Mit Verlaub, Herr Friedrich: Rechtsradikale haben das Leben in Ostdeutschland bereits massiv unterwandert. Es gibt Gemeinden, in denen die NPD ein Viertel der Wählerstimmen geholt hat. Eben auch, weil der Staat und die demokratischen Parteien das zugelassen haben; indem sie Projekten gegen Rechts die Mittel gekürzt und damit zivilgesellschaftliches Engagement erstickt haben; indem sie sich aus manchen Landstrichen zurückgezogen und Räume geöffnet haben, in denen sich Neonazis als Kümmerer präsentieren können.

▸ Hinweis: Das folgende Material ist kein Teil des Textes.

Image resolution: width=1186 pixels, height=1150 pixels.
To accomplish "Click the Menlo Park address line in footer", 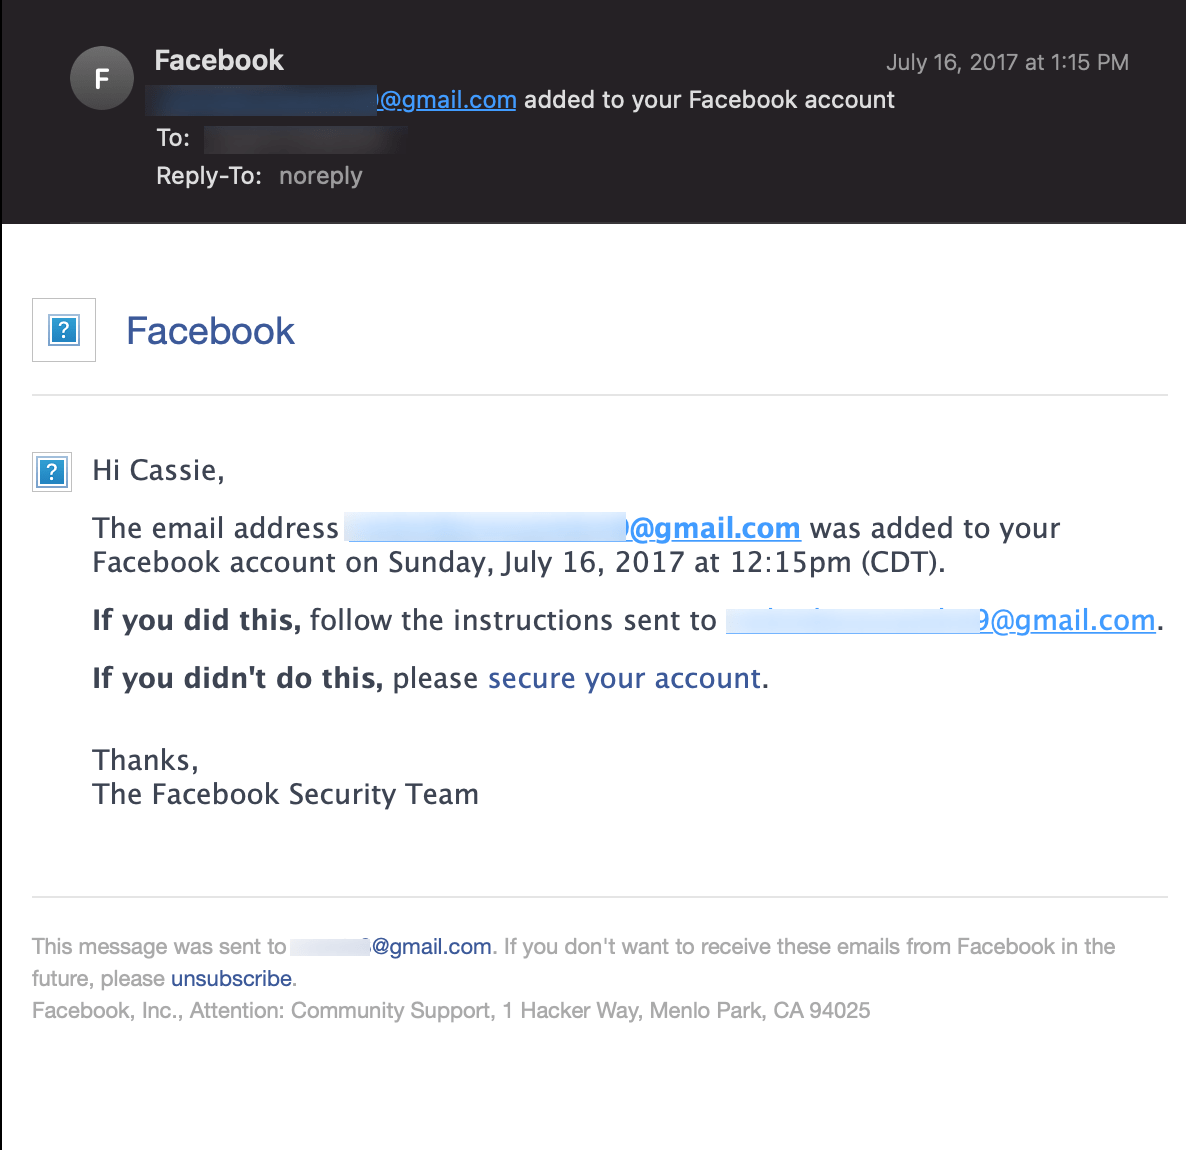I will tap(451, 1010).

Verstörend ist allerdings auch, dass einige ostdeutsche Landespolitiker mit reflexhafter Empörung auf die Einlassungen Friedrichs reagierten. Richtig ist: Rechtsradikalismus ist ein gesamtdeutsches Problem, das gemeinsam angegangen werden muss. Natürlich gedeiht er nicht nur in Ostdeutschland. Auch im Westen, siehe Dortmund, siehe Aachen, sind in den vergangenen Jahren braune Netzwerke entstanden, weil Politik und Sicherheitsbehörden lange Zeit nicht genau hingeschaut und den Kampf gegen Rechts vernachlässigt haben. Aber anders als mancherorts in Ostdeutschland ist rechtsextremistisches Gedankengut im Westen nicht in die Mitte der Gesellschaft gewuchert. Dies zu benennen, hat nichts mit einer Herabsetzung der neuen Bundesländer zu tun; das bedeutet nur, sich der Realität zu stellen, um somit angemessene Konzepte erarbeiten zu können, mit denen den Rechtsradikalen der Nährboden entzogen werden könnte.

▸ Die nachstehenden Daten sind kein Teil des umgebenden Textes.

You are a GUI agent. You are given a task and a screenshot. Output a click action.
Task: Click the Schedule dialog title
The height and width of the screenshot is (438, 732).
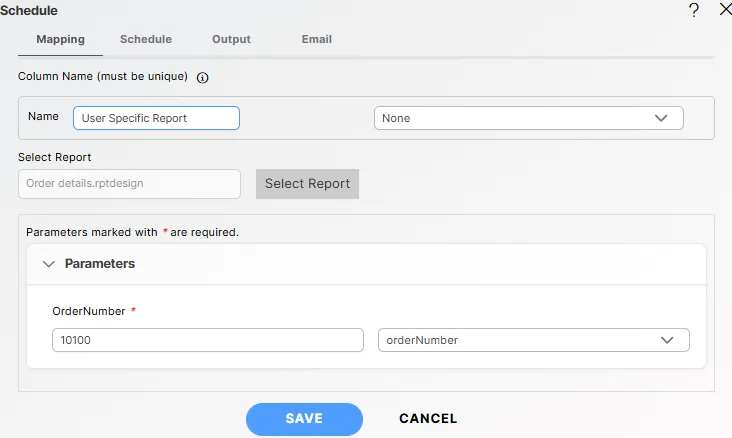pyautogui.click(x=29, y=10)
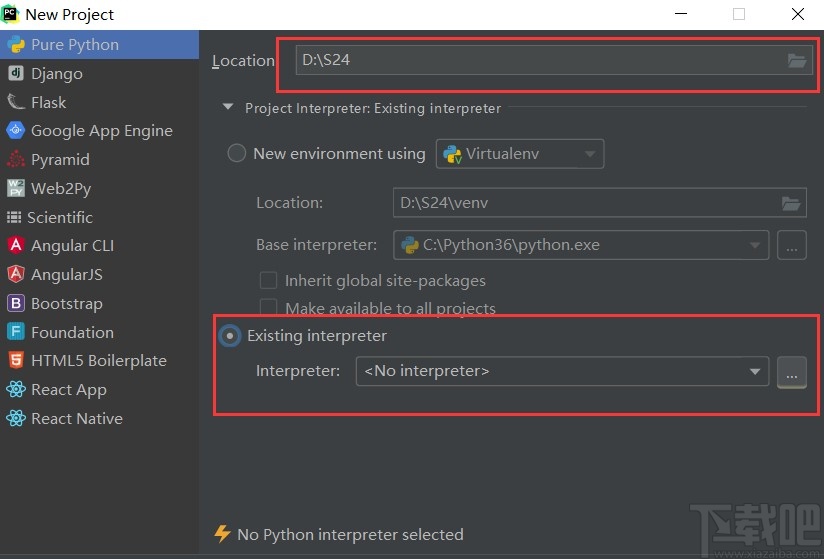The width and height of the screenshot is (824, 559).
Task: Select React Native in project list
Action: [x=76, y=418]
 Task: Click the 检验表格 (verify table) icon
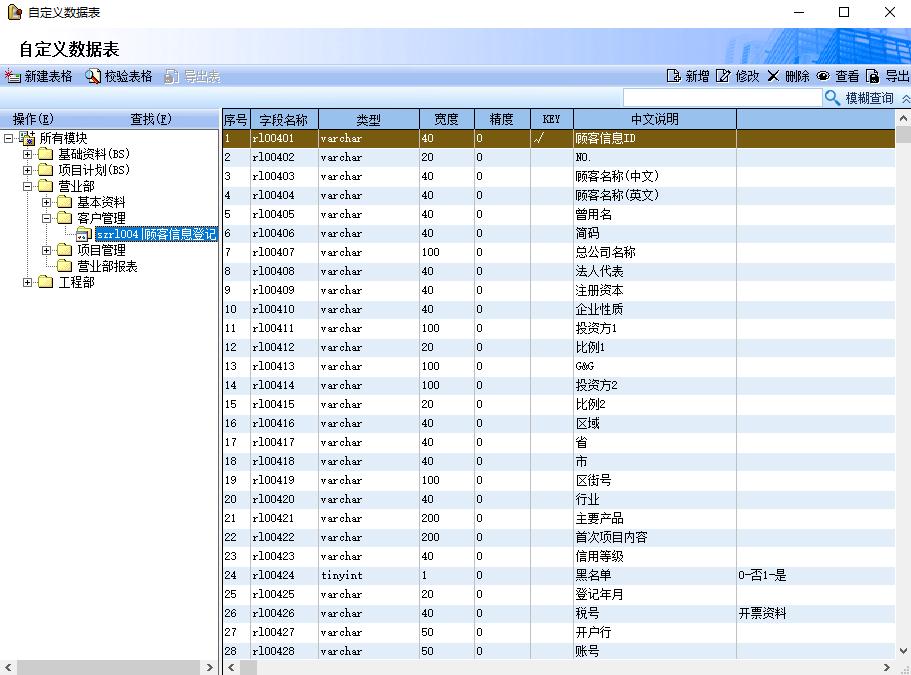tap(93, 76)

Wenn die Zivilgesellschaft im Osten aus historischen Gründen schwächer ist als jene im Westen, dann muss sie eben ganz besonders gestärkt werden. Wenn Gemeinden finanziell nicht in der Lage sind, der Jugend kulturelle Angebote zu machen, die besser als die der braunen Rattenfänger sind, dann müssen sie eben unterstützt werden. Die neuen Bundesländer sollten den Innenminister beim Wort nehmen. Er will die Unterwanderung durch Rechtsradikale in Ostdeutschland nicht zulassen? Dann soll er konkrete Hilfe anbieten.